Building a Model Smart City
As a major metropolitan city, Orlando is an ideal candidate to become a model district for the future. The strong simulation industry and roster of UCF faculty who can contribute to statewide solutions will be instrumental in achieving this.
“Orlando has a lot of potential because it has diverse populations, [including tourists], and diverse populations mean diverse needs,” says Natalia Barbour, an assistant professor and member of UCF’s Smart and Safe Transportation Lab (SST). “Having the [opportunity] to study the most efficient ways to accommodate those needs make Orlando a very unique environment in that sense.”
Barbour is among 25 researchers in the lab, including SST director and Pegasus Professor Mohamed Abdel-Aty, who are working to use simulation and digital twin to enhance transportation infrastructures and develop smart cities. The state has already begun improvements in this area, such as launching Brightline, a high-speed rail service, but more needs to be done. Orlando has long ranked among the worst cities for pedestrians and bikers.
Barbour says the group has one of, if not the, largest data sets of vehicle trajectories, with a distinct use of drones to capture data points rather than relying on the traditional method of sensors. Using this data set, researchers are working on simulation methods to find optimal solutions. Another value of this work is that it’s open source, with universities all across the globe leveraging the information to explore other transportation science solutions.

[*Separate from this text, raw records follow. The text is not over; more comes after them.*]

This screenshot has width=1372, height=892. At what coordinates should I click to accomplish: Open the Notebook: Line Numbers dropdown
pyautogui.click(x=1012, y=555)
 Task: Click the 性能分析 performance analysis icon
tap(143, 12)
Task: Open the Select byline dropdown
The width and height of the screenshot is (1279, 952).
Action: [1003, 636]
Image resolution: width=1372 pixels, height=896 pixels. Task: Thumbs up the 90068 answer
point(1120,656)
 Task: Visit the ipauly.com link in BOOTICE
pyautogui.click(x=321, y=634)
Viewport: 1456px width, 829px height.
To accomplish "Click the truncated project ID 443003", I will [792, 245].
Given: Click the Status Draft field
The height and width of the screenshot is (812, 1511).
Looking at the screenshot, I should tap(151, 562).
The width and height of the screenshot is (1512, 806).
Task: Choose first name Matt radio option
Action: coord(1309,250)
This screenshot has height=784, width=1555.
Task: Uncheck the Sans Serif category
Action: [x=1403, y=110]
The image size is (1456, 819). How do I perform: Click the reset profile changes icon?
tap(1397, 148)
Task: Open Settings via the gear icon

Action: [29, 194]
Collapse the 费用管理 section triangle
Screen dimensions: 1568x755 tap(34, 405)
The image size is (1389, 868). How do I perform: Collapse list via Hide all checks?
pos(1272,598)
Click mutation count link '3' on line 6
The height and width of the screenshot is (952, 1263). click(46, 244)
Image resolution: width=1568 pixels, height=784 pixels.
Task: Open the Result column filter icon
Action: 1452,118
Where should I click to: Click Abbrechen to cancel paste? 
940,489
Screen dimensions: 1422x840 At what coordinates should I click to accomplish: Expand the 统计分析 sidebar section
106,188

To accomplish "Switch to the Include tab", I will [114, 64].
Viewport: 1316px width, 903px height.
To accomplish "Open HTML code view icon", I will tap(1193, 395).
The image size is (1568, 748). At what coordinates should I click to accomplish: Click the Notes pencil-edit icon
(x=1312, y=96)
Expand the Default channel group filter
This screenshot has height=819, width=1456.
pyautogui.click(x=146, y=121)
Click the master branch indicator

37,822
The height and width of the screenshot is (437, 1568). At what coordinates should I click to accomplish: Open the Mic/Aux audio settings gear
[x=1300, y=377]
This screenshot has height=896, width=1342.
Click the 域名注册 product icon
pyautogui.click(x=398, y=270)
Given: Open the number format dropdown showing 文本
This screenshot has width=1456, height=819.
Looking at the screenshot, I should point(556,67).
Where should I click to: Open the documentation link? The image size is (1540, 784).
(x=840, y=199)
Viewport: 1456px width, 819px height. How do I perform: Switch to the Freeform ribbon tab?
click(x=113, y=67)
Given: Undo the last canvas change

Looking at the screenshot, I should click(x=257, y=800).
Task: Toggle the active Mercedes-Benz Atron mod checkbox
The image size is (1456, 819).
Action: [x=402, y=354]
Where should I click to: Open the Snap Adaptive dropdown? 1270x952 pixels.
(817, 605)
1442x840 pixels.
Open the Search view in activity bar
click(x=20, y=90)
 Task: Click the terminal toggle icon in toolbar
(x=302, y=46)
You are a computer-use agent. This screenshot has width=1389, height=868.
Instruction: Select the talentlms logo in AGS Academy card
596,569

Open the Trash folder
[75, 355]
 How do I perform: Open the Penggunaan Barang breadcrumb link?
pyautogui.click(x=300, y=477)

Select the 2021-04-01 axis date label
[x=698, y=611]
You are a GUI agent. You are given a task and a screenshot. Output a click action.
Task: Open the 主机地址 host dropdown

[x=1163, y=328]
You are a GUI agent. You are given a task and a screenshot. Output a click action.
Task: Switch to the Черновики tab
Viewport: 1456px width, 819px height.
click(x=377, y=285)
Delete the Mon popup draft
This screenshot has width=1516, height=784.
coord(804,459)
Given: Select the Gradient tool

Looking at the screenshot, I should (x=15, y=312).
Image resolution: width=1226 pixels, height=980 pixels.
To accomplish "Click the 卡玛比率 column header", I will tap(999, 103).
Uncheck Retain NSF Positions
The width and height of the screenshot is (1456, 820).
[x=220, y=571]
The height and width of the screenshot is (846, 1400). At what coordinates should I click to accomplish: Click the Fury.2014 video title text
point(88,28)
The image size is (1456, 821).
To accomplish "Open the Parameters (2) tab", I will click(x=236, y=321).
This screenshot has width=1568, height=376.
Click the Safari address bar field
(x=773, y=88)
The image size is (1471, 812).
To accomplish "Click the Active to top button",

UCF Synthetic Reality Laboratory Co-Director Greg Welch is working on a project that’s another example of how advancements at UCF not only enable progress at the university, but across others. The U.S. National Science Foundation is sponsoring a platform Welch developed to allow researchers to conduct VR studies across the nation, and even the world. It removes the limitation of needing to be near an institution’s physical campus. The project can advance national research that may accelerate MS&T and digital twin breakthroughs.
One of the reasons I came here is because we have so much talent that the opportunity to do something that has a real societal impact, beyond academics, is huge,” says Cruz-Neira.
Making a societal impact may not seem likely with just one initiative at one university. But faculty, like Bochenek and Cruz-Neira, say they believe the digital twin initiative at UCF is the right effort at the right place to make it happen.
“Why UCF? Because we’re standing on 40 years of modeling and simulation,” Bochenek says. “We partner very well in the region. I’m still amazed at the strong collaborations that occur at all levels. And whether that’s state and local government, whether that’s within the university, between different colleges, between multiple industries, there are a lot of layers of engagement.”
It’s an investment that has a domino effect to unleash potential within changemakers across all industries.
“I think we already are, but eventually Orlando will be the smartest city,” Mondesire says.